Data:
════════════════════

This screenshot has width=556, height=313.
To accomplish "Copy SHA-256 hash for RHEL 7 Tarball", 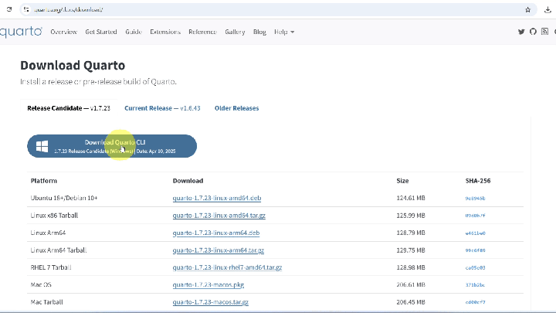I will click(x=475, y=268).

════════════════════

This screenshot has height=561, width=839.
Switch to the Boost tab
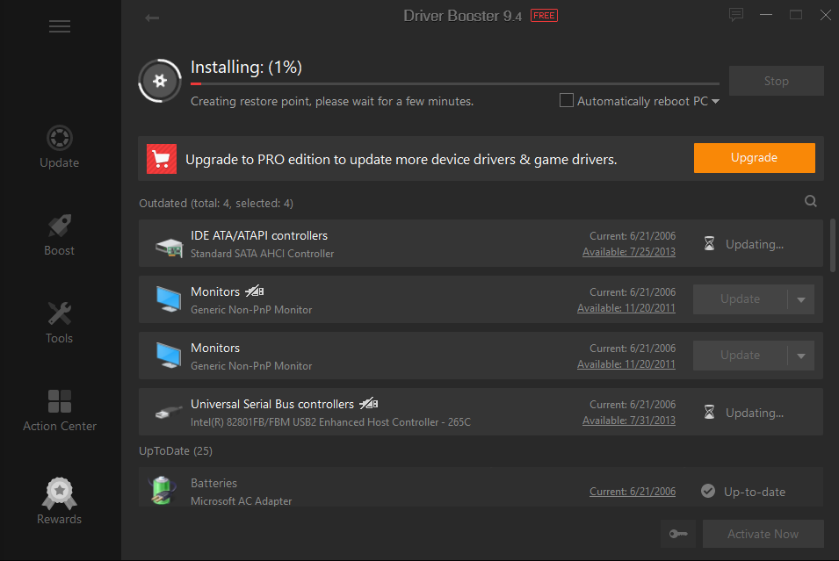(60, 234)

════════════════════

What is expected: Filter the preceding entries down to the lines with "screenshot".

Response:
This screenshot has width=556, height=313.
This screenshot has height=561, width=839.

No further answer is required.